Court Opinion

ID: 4012810
Source: CourtListenerOpinion
Date Created: 2016-07-06 11:17:18.313081+00
Date Added: 2024-06-11T07:44:50.352749
License: Public Domain

ON PETITION FOR REHEARING
A petition for a rehearing has been filed in this case. We stated in the original opinion that "whatever may be the meaning of the word `publish' or `publishing' used in Section 7088 W.C.S. 1920, the section also makes persons liable to prosecution for criminal libel who `communicated' it." It is now argued that the amended information in the case does not charge the defendants with "communciating" the libel in question. We did not, perhaps, go far enough in our original opinion in stating our position, and the way *Page 388 
we stated it may be somewhat misleading. We did not mean to intimate that "publishing" a libel does not, in the proper case at least, also include "communicating" it. It is clear that the legislature did not intend to confine the crime to merely printing a libel; it also meant to hold persons liable who in any manner communicated it either by publishing it — using the term "publishing" in the broad sense of making it known — or in any other manner. We think that a publisher of a newspaper who causes the paper, after printing, to be circulated in the ordinary manner "publishes" it, which includes "communication" thereof.
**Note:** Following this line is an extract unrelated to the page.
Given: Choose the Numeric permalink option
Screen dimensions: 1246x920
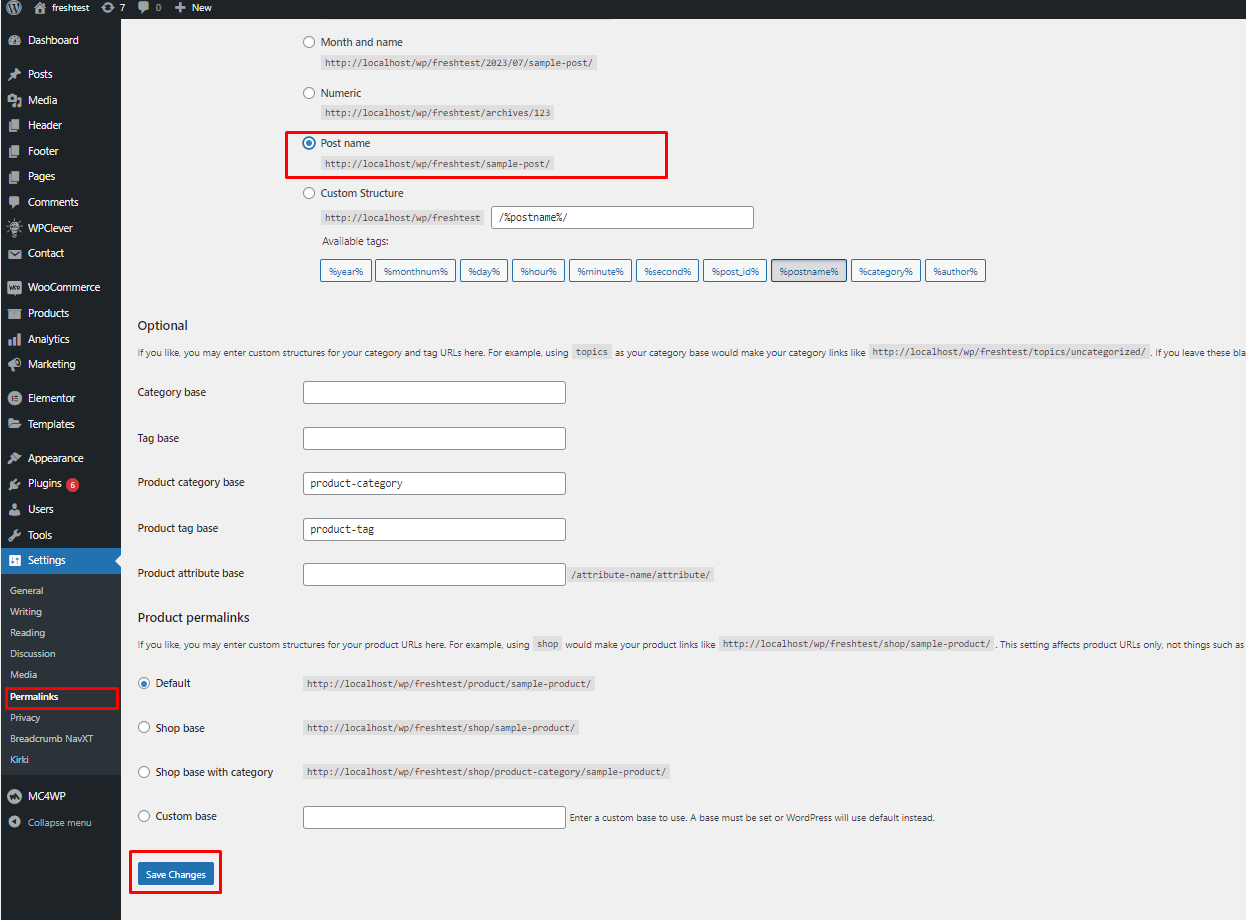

We further think that the amended information clearly charges the defendant with communicating a libel, though not in so many words, for it charges that the defendants "did unlawfully and maliciously publish and aid in publishing (the libel) by causing the paper containing the same to be circulated generally in the county of Converse in the State of Wyoming." This language clearly implies that the defendant "communicated" the libel.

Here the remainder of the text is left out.